Re: [Patch] Allocate sparse vmemmap block above 4G

[Date Prev][Date Next][Thread Prev][Thread Next][Date Index][Thread Index]

 



On (09/11/07 09:28), Zou, Nanhai didst pronounce:

> > Wrong markup there I believe. The __meminit markup is for functions
> > that are needed at runtime when memory is hot-added or hot-removed.
> > Bootmem functions do not qualify. __init is sufficient.
> > 
> __meminit here is to avoid section link warning here.
> this function is called by vmemmap_alloc_block which is a __meminit function,
> so if I mark it as __meminit, there were be warning about section mismatch, 
> although this function will not be called during memory hotplug time.
> 

Ok, that is fair enough and good enough reason to mark it __meminit.
It's a pity in one sense because a dead function remains in the loaded
kernel image but I can't think of a nice way around it right now.

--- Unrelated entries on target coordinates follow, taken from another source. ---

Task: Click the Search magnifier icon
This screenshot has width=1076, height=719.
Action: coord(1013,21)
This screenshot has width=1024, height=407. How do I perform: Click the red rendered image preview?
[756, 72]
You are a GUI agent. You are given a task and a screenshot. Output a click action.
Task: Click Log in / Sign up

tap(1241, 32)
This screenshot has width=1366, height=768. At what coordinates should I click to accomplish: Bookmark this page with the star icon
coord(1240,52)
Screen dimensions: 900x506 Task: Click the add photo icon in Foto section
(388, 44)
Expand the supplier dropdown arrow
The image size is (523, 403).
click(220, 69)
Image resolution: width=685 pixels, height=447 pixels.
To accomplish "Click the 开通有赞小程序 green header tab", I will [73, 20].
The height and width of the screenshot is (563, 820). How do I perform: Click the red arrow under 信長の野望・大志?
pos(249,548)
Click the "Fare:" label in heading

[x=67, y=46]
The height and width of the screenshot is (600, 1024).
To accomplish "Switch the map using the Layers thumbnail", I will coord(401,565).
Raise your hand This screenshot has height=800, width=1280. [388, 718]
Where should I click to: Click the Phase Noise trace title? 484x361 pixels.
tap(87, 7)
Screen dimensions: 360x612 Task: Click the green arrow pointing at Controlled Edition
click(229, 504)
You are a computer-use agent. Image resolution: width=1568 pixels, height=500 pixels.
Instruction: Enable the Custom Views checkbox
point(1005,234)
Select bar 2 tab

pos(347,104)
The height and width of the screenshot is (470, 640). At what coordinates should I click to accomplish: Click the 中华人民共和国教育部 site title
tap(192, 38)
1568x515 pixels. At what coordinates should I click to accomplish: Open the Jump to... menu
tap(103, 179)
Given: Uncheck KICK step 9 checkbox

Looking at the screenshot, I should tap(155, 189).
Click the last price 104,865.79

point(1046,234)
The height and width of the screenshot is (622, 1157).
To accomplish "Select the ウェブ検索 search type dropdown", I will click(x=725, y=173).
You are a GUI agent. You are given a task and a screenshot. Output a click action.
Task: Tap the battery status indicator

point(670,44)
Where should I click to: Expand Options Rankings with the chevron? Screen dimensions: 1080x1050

> > The name is confusing as well. I don't know what a high node is, but I
> > think you mean alloc_bootmem_highmem  or alloc_bootmem_highmem_zone.
> > That in *itself* is confusing on x86_64 because the memory above 4GiB is
> > ZONE_NORMAL, not ZONE_HIGHMEM. Calling it alloc_bootmem_nondma() makes
> > it worse.
> > 
> > I think you need to rework this to have an arch-specific function
> > like arch_alloc_vmemmap_block() that by default allocates with
> > ____alloc_bootmem_node() and otherwise uses an arch-specific function.
> > In this case, it would know to call __alloc_bootmem_core() with the proper
> > addressing limits.
> > 
> > > +        return __alloc_bootmem_core(pgdat->bdata, size,
> > > +                        align, (4UL*1024*1024*1024), 0, 1);
> > > +}
> > 
> > More magic values, both the 4GiB address here and the magic "1" at the
> > end are problems.
> > 
> Yes, the 4UL*1024*1024*1024 could be a define here.
> 
> However I think define constant for a boolean parameter is overkilling. Look at kernel code, 
> e.g.
> the force parameter in get_user_pages
> and 
> the sync parameter in try_to_wake_up 
> we don't do things like
> #define TRY_TO_WAKEUP_SYNC 1
> #define TRY_TO_WAKEUP_NOSYNC 0 
> 
> There are other examples in kernel code. I believe it is a common practice not to define constant for a Boolean parameter.
> How do you think?
> 

I guess it's a question of personal taste. I am not a fan of magic numbers
because it's not clear from the call-site what "1" means. It could be a
value of 1 or a boolean true requiring that I double check the function
being called. I would have used either a #define or defined

__something() - internal to a C file
something()   - non-strict version
something_strict() - the strict version

so it's obvious from the call-site what the intention is. However, I
imagine there are people puking at that notion too.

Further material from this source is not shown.